++++ Data

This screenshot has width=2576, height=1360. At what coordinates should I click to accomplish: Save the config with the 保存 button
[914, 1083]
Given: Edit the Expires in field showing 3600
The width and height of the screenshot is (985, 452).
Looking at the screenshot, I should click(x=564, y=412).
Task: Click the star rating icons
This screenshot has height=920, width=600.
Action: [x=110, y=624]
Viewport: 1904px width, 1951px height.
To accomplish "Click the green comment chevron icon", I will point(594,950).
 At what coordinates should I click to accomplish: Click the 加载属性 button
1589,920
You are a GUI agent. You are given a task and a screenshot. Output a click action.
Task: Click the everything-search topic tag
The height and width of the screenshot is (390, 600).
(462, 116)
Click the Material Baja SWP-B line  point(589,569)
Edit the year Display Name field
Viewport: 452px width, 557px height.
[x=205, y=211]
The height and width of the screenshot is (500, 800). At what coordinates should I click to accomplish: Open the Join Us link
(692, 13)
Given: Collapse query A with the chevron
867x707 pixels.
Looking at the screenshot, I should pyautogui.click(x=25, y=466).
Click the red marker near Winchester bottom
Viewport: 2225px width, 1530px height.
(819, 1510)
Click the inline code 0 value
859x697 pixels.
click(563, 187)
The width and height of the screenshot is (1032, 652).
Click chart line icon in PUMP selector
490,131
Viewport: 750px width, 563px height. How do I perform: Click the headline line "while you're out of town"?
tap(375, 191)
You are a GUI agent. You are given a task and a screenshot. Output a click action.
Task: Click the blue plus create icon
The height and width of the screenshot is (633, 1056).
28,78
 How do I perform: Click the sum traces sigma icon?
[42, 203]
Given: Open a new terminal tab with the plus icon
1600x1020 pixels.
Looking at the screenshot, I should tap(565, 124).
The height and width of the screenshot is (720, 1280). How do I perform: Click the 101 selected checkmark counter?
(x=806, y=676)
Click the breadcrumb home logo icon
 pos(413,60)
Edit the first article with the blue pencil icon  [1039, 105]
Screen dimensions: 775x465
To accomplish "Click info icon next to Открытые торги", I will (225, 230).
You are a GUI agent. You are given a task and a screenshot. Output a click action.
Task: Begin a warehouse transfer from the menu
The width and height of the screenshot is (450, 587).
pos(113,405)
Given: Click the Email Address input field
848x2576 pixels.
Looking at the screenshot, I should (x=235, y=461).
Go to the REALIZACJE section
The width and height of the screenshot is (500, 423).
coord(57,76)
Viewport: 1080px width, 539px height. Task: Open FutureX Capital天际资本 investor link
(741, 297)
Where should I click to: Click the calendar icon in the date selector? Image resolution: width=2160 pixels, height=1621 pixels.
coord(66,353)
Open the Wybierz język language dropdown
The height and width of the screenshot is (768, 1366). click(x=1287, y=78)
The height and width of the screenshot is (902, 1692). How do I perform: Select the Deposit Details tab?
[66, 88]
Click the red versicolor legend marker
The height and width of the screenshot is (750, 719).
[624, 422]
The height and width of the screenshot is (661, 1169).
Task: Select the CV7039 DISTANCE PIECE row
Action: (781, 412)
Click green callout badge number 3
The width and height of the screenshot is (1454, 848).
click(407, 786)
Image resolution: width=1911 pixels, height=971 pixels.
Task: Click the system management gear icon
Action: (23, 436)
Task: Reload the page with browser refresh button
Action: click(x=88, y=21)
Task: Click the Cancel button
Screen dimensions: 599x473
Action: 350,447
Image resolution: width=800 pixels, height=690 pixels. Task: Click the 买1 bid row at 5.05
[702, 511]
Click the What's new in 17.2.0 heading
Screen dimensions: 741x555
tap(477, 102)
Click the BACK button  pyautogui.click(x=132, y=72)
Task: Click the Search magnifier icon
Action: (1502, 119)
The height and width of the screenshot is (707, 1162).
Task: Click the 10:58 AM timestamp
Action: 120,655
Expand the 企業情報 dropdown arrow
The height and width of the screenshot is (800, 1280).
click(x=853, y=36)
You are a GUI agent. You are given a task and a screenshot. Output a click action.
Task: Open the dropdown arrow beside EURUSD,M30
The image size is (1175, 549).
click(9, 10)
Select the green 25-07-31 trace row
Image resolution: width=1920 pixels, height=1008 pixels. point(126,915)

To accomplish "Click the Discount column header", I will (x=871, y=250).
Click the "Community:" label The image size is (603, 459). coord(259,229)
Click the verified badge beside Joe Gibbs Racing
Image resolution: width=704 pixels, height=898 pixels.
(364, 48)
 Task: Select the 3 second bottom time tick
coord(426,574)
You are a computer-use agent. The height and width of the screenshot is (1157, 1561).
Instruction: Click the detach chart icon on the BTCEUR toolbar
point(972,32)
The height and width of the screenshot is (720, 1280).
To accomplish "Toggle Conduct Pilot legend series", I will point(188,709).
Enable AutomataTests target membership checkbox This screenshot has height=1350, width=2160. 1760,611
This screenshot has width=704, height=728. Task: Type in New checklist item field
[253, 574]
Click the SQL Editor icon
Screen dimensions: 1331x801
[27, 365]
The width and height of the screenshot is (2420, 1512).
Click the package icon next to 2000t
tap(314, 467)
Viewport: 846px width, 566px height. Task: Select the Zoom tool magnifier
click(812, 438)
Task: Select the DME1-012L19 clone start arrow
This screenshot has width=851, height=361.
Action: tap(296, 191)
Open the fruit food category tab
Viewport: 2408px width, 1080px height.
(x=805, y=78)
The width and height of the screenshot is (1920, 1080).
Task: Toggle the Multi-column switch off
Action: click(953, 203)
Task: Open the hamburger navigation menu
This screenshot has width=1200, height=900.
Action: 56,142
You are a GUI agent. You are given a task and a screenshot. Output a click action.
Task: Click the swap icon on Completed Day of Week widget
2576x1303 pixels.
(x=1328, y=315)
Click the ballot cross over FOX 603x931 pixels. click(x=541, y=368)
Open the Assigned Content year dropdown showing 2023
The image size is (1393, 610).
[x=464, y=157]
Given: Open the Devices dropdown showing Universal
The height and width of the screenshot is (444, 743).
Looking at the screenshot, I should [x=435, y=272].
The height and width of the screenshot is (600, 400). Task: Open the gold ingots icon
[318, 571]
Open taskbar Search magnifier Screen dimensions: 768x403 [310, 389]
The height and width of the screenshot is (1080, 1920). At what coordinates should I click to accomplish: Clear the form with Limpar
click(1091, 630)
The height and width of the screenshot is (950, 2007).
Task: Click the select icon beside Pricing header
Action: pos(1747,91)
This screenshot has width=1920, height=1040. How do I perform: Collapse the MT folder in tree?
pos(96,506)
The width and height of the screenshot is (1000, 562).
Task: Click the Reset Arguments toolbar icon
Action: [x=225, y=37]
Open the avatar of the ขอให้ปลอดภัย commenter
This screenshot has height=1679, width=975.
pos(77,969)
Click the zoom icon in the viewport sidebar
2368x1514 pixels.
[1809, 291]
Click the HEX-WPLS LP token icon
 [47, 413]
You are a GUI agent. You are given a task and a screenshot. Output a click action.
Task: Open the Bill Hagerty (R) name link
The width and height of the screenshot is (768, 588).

++++++++

● **Given problem**:
Copy every line of the records above without changing a single character.

● **Complete answer**:
This screenshot has width=2576, height=1360. At what coordinates should I click to accomplish: Save the config with the 保存 button
[914, 1083]
Given: Edit the Expires in field showing 3600
The width and height of the screenshot is (985, 452).
Looking at the screenshot, I should click(x=564, y=412).
Task: Click the star rating icons
This screenshot has height=920, width=600.
Action: [x=110, y=624]
Viewport: 1904px width, 1951px height.
To accomplish "Click the green comment chevron icon", I will point(594,950).
 At what coordinates should I click to accomplish: Click the 加载属性 button
1589,920
You are a GUI agent. You are given a task and a screenshot. Output a click action.
Task: Click the everything-search topic tag
The height and width of the screenshot is (390, 600).
(462, 116)
Click the Material Baja SWP-B line  point(589,569)
Edit the year Display Name field
Viewport: 452px width, 557px height.
[x=205, y=211]
The height and width of the screenshot is (500, 800). At what coordinates should I click to accomplish: Open the Join Us link
(692, 13)
Given: Collapse query A with the chevron
867x707 pixels.
Looking at the screenshot, I should pyautogui.click(x=25, y=466).
Click the red marker near Winchester bottom
Viewport: 2225px width, 1530px height.
(819, 1510)
Click the inline code 0 value
859x697 pixels.
click(563, 187)
The width and height of the screenshot is (1032, 652).
Click chart line icon in PUMP selector
490,131
Viewport: 750px width, 563px height. How do I perform: Click the headline line "while you're out of town"?
tap(375, 191)
You are a GUI agent. You are given a task and a screenshot. Output a click action.
Task: Click the blue plus create icon
The height and width of the screenshot is (633, 1056).
28,78
 How do I perform: Click the sum traces sigma icon?
[42, 203]
Given: Open a new terminal tab with the plus icon
1600x1020 pixels.
Looking at the screenshot, I should tap(565, 124).
The height and width of the screenshot is (720, 1280). How do I perform: Click the 101 selected checkmark counter?
(x=806, y=676)
Click the breadcrumb home logo icon
 pos(413,60)
Edit the first article with the blue pencil icon  [1039, 105]
Screen dimensions: 775x465
To accomplish "Click info icon next to Открытые торги", I will (225, 230).
You are a GUI agent. You are given a task and a screenshot. Output a click action.
Task: Begin a warehouse transfer from the menu
The width and height of the screenshot is (450, 587).
pos(113,405)
Given: Click the Email Address input field
848x2576 pixels.
Looking at the screenshot, I should (x=235, y=461).
Go to the REALIZACJE section
The width and height of the screenshot is (500, 423).
coord(57,76)
Viewport: 1080px width, 539px height. Task: Open FutureX Capital天际资本 investor link
(741, 297)
Where should I click to: Click the calendar icon in the date selector? Image resolution: width=2160 pixels, height=1621 pixels.
coord(66,353)
Open the Wybierz język language dropdown
The height and width of the screenshot is (768, 1366). click(x=1287, y=78)
The height and width of the screenshot is (902, 1692). How do I perform: Select the Deposit Details tab?
[66, 88]
Click the red versicolor legend marker
The height and width of the screenshot is (750, 719).
[624, 422]
The height and width of the screenshot is (661, 1169).
Task: Select the CV7039 DISTANCE PIECE row
Action: (781, 412)
Click green callout badge number 3
The width and height of the screenshot is (1454, 848).
click(407, 786)
Image resolution: width=1911 pixels, height=971 pixels.
Task: Click the system management gear icon
Action: (23, 436)
Task: Reload the page with browser refresh button
Action: click(x=88, y=21)
Task: Click the Cancel button
Screen dimensions: 599x473
Action: 350,447
Image resolution: width=800 pixels, height=690 pixels. Task: Click the 买1 bid row at 5.05
[702, 511]
Click the What's new in 17.2.0 heading
Screen dimensions: 741x555
tap(477, 102)
Click the BACK button  pyautogui.click(x=132, y=72)
Task: Click the Search magnifier icon
Action: (1502, 119)
The height and width of the screenshot is (707, 1162).
Task: Click the 10:58 AM timestamp
Action: 120,655
Expand the 企業情報 dropdown arrow
The height and width of the screenshot is (800, 1280).
click(x=853, y=36)
You are a GUI agent. You are given a task and a screenshot. Output a click action.
Task: Open the dropdown arrow beside EURUSD,M30
The image size is (1175, 549).
click(9, 10)
Select the green 25-07-31 trace row
Image resolution: width=1920 pixels, height=1008 pixels. point(126,915)

To accomplish "Click the Discount column header", I will (x=871, y=250).
Click the "Community:" label The image size is (603, 459). coord(259,229)
Click the verified badge beside Joe Gibbs Racing
Image resolution: width=704 pixels, height=898 pixels.
(364, 48)
 Task: Select the 3 second bottom time tick
coord(426,574)
You are a computer-use agent. The height and width of the screenshot is (1157, 1561).
Instruction: Click the detach chart icon on the BTCEUR toolbar
point(972,32)
The height and width of the screenshot is (720, 1280).
To accomplish "Toggle Conduct Pilot legend series", I will point(188,709).
Enable AutomataTests target membership checkbox This screenshot has height=1350, width=2160. 1760,611
This screenshot has width=704, height=728. Task: Type in New checklist item field
[253, 574]
Click the SQL Editor icon
Screen dimensions: 1331x801
[27, 365]
The width and height of the screenshot is (2420, 1512).
Click the package icon next to 2000t
tap(314, 467)
Viewport: 846px width, 566px height. Task: Select the Zoom tool magnifier
click(812, 438)
Task: Select the DME1-012L19 clone start arrow
This screenshot has width=851, height=361.
Action: tap(296, 191)
Open the fruit food category tab
Viewport: 2408px width, 1080px height.
(x=805, y=78)
The width and height of the screenshot is (1920, 1080).
Task: Toggle the Multi-column switch off
Action: click(953, 203)
Task: Open the hamburger navigation menu
This screenshot has width=1200, height=900.
Action: 56,142
You are a GUI agent. You are given a task and a screenshot. Output a click action.
Task: Click the swap icon on Completed Day of Week widget
2576x1303 pixels.
(x=1328, y=315)
Click the ballot cross over FOX 603x931 pixels. click(x=541, y=368)
Open the Assigned Content year dropdown showing 2023
The image size is (1393, 610).
[x=464, y=157]
Given: Open the Devices dropdown showing Universal
The height and width of the screenshot is (444, 743).
Looking at the screenshot, I should [x=435, y=272].
The height and width of the screenshot is (600, 400). Task: Open the gold ingots icon
[318, 571]
Open taskbar Search magnifier Screen dimensions: 768x403 [310, 389]
The height and width of the screenshot is (1080, 1920). At what coordinates should I click to accomplish: Clear the form with Limpar
click(1091, 630)
The height and width of the screenshot is (950, 2007).
Task: Click the select icon beside Pricing header
Action: pos(1747,91)
This screenshot has width=1920, height=1040. How do I perform: Collapse the MT folder in tree?
pos(96,506)
The width and height of the screenshot is (1000, 562).
Task: Click the Reset Arguments toolbar icon
Action: [x=225, y=37]
Open the avatar of the ขอให้ปลอดภัย commenter
This screenshot has height=1679, width=975.
pos(77,969)
Click the zoom icon in the viewport sidebar
2368x1514 pixels.
[1809, 291]
Click the HEX-WPLS LP token icon
 [47, 413]
You are a GUI agent. You are given a task and a screenshot. Output a click action.
Task: Open the Bill Hagerty (R) name link
The width and height of the screenshot is (768, 588).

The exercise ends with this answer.